● **WHAT IS NEEDED**: Return each record exactly as it appears, so that nothing is dropped or altered.

● **EXCERPTED DATA**:
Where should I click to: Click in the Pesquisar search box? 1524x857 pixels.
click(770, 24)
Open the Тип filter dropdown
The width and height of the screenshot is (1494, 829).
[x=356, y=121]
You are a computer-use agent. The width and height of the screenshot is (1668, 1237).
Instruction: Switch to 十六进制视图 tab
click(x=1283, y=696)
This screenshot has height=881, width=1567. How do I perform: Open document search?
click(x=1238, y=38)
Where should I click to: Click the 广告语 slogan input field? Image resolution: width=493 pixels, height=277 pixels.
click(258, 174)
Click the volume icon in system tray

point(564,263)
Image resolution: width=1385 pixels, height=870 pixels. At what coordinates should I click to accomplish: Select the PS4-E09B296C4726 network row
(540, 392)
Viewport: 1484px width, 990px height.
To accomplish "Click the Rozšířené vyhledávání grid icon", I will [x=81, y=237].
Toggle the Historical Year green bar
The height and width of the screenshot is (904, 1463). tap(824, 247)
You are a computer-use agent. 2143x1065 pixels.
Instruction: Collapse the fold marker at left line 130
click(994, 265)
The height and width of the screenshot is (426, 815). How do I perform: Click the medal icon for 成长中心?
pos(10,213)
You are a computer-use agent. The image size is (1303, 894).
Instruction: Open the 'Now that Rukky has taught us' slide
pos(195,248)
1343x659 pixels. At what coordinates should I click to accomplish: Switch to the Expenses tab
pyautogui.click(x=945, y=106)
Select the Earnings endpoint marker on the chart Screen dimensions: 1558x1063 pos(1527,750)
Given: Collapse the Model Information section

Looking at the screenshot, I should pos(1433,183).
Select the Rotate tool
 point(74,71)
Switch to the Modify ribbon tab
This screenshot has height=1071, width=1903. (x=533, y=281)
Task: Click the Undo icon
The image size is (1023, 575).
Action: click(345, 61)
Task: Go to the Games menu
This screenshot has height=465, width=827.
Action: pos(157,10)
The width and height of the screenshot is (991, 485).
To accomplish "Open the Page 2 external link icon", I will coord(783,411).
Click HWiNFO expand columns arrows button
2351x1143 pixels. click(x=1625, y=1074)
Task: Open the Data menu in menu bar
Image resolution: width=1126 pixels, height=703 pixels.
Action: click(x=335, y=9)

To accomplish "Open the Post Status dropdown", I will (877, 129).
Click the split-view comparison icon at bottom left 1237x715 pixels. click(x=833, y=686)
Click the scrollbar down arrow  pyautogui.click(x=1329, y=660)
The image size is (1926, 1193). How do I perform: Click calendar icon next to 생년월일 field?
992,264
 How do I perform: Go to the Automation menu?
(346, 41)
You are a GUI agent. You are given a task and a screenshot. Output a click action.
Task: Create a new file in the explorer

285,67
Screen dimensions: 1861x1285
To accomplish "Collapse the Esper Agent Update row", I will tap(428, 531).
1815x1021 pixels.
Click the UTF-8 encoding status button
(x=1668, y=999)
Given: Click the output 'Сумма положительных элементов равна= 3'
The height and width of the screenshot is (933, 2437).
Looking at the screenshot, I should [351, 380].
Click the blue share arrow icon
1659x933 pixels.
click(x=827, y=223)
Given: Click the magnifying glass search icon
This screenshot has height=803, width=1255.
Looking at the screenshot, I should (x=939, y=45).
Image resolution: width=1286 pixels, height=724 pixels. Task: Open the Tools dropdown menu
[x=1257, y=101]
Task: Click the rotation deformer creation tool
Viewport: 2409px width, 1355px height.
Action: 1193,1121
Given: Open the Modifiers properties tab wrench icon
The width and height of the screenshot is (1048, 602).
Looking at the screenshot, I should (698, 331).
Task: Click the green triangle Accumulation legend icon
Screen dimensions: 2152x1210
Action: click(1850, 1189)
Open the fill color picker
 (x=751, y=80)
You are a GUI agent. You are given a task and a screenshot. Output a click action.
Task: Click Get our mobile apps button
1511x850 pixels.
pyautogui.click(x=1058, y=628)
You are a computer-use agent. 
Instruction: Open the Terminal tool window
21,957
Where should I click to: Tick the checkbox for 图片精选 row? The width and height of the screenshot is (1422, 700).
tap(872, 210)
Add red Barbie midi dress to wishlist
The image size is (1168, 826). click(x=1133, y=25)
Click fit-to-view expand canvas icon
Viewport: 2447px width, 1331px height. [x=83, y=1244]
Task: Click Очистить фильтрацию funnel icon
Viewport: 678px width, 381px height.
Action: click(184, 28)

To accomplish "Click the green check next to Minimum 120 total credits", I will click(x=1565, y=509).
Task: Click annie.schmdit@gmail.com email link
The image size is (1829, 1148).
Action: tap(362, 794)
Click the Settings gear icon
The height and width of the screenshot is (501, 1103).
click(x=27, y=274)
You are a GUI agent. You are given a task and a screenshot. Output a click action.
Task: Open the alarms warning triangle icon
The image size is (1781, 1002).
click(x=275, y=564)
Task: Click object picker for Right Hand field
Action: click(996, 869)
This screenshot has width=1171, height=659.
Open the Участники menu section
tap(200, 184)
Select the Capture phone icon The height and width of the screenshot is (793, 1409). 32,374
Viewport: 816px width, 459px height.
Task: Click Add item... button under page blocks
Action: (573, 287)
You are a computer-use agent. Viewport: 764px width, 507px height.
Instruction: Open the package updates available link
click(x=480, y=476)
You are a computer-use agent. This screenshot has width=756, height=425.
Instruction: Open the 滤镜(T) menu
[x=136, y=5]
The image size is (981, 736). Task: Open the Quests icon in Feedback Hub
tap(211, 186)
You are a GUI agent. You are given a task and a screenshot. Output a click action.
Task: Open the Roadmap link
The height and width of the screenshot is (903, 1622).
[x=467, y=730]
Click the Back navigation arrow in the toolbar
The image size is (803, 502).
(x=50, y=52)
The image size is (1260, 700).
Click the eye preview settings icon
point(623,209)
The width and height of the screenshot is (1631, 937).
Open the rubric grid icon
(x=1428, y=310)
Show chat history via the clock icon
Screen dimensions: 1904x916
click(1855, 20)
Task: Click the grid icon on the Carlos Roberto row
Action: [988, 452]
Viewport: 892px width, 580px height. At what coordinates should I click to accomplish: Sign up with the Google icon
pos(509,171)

● **SOLUTION TO THIS TASK**:
Where should I click to: Click in the Pesquisar search box? 1524x857 pixels.
click(770, 24)
Open the Тип filter dropdown
The width and height of the screenshot is (1494, 829).
[x=356, y=121]
You are a computer-use agent. The width and height of the screenshot is (1668, 1237).
Instruction: Switch to 十六进制视图 tab
click(x=1283, y=696)
This screenshot has height=881, width=1567. How do I perform: Open document search?
click(x=1238, y=38)
Where should I click to: Click the 广告语 slogan input field? Image resolution: width=493 pixels, height=277 pixels.
click(258, 174)
Click the volume icon in system tray

point(564,263)
Image resolution: width=1385 pixels, height=870 pixels. At what coordinates should I click to accomplish: Select the PS4-E09B296C4726 network row
(540, 392)
Viewport: 1484px width, 990px height.
To accomplish "Click the Rozšířené vyhledávání grid icon", I will [x=81, y=237].
Toggle the Historical Year green bar
The height and width of the screenshot is (904, 1463). tap(824, 247)
You are a computer-use agent. 2143x1065 pixels.
Instruction: Collapse the fold marker at left line 130
click(994, 265)
The height and width of the screenshot is (426, 815). How do I perform: Click the medal icon for 成长中心?
pos(10,213)
You are a computer-use agent. The image size is (1303, 894).
Instruction: Open the 'Now that Rukky has taught us' slide
pos(195,248)
1343x659 pixels. At what coordinates should I click to accomplish: Switch to the Expenses tab
pyautogui.click(x=945, y=106)
Select the Earnings endpoint marker on the chart Screen dimensions: 1558x1063 pos(1527,750)
Given: Collapse the Model Information section

Looking at the screenshot, I should pos(1433,183).
Select the Rotate tool
 point(74,71)
Switch to the Modify ribbon tab
This screenshot has height=1071, width=1903. (x=533, y=281)
Task: Click the Undo icon
The image size is (1023, 575).
Action: click(345, 61)
Task: Go to the Games menu
This screenshot has height=465, width=827.
Action: pos(157,10)
The width and height of the screenshot is (991, 485).
To accomplish "Open the Page 2 external link icon", I will coord(783,411).
Click HWiNFO expand columns arrows button
2351x1143 pixels. click(x=1625, y=1074)
Task: Open the Data menu in menu bar
Image resolution: width=1126 pixels, height=703 pixels.
Action: click(x=335, y=9)

To accomplish "Open the Post Status dropdown", I will (877, 129).
Click the split-view comparison icon at bottom left 1237x715 pixels. click(x=833, y=686)
Click the scrollbar down arrow  pyautogui.click(x=1329, y=660)
The image size is (1926, 1193). How do I perform: Click calendar icon next to 생년월일 field?
992,264
 How do I perform: Go to the Automation menu?
(346, 41)
You are a GUI agent. You are given a task and a screenshot. Output a click action.
Task: Create a new file in the explorer

285,67
Screen dimensions: 1861x1285
To accomplish "Collapse the Esper Agent Update row", I will tap(428, 531).
1815x1021 pixels.
Click the UTF-8 encoding status button
(x=1668, y=999)
Given: Click the output 'Сумма положительных элементов равна= 3'
The height and width of the screenshot is (933, 2437).
Looking at the screenshot, I should [351, 380].
Click the blue share arrow icon
1659x933 pixels.
click(x=827, y=223)
Given: Click the magnifying glass search icon
This screenshot has height=803, width=1255.
Looking at the screenshot, I should (x=939, y=45).
Image resolution: width=1286 pixels, height=724 pixels. Task: Open the Tools dropdown menu
[x=1257, y=101]
Task: Click the rotation deformer creation tool
Viewport: 2409px width, 1355px height.
Action: 1193,1121
Given: Open the Modifiers properties tab wrench icon
The width and height of the screenshot is (1048, 602).
Looking at the screenshot, I should (698, 331).
Task: Click the green triangle Accumulation legend icon
Screen dimensions: 2152x1210
Action: click(1850, 1189)
Open the fill color picker
 (x=751, y=80)
You are a GUI agent. You are given a task and a screenshot. Output a click action.
Task: Click Get our mobile apps button
1511x850 pixels.
pyautogui.click(x=1058, y=628)
You are a computer-use agent. 
Instruction: Open the Terminal tool window
21,957
Where should I click to: Tick the checkbox for 图片精选 row? The width and height of the screenshot is (1422, 700).
tap(872, 210)
Add red Barbie midi dress to wishlist
The image size is (1168, 826). click(x=1133, y=25)
Click fit-to-view expand canvas icon
Viewport: 2447px width, 1331px height. [x=83, y=1244]
Task: Click Очистить фильтрацию funnel icon
Viewport: 678px width, 381px height.
Action: click(184, 28)

To accomplish "Click the green check next to Minimum 120 total credits", I will click(x=1565, y=509).
Task: Click annie.schmdit@gmail.com email link
The image size is (1829, 1148).
Action: tap(362, 794)
Click the Settings gear icon
The height and width of the screenshot is (501, 1103).
click(x=27, y=274)
You are a GUI agent. You are given a task and a screenshot. Output a click action.
Task: Open the alarms warning triangle icon
The image size is (1781, 1002).
click(x=275, y=564)
Task: Click object picker for Right Hand field
Action: click(996, 869)
This screenshot has width=1171, height=659.
Open the Участники menu section
tap(200, 184)
Select the Capture phone icon The height and width of the screenshot is (793, 1409). 32,374
Viewport: 816px width, 459px height.
Task: Click Add item... button under page blocks
Action: (573, 287)
You are a computer-use agent. Viewport: 764px width, 507px height.
Instruction: Open the package updates available link
click(x=480, y=476)
You are a computer-use agent. This screenshot has width=756, height=425.
Instruction: Open the 滤镜(T) menu
[x=136, y=5]
The image size is (981, 736). Task: Open the Quests icon in Feedback Hub
tap(211, 186)
You are a GUI agent. You are given a task and a screenshot. Output a click action.
Task: Open the Roadmap link
The height and width of the screenshot is (903, 1622).
[x=467, y=730]
Click the Back navigation arrow in the toolbar
The image size is (803, 502).
(x=50, y=52)
The image size is (1260, 700).
Click the eye preview settings icon
point(623,209)
The width and height of the screenshot is (1631, 937).
Open the rubric grid icon
(x=1428, y=310)
Show chat history via the clock icon
Screen dimensions: 1904x916
click(1855, 20)
Task: Click the grid icon on the Carlos Roberto row
Action: [988, 452]
Viewport: 892px width, 580px height. At what coordinates should I click to accomplish: Sign up with the Google icon
pos(509,171)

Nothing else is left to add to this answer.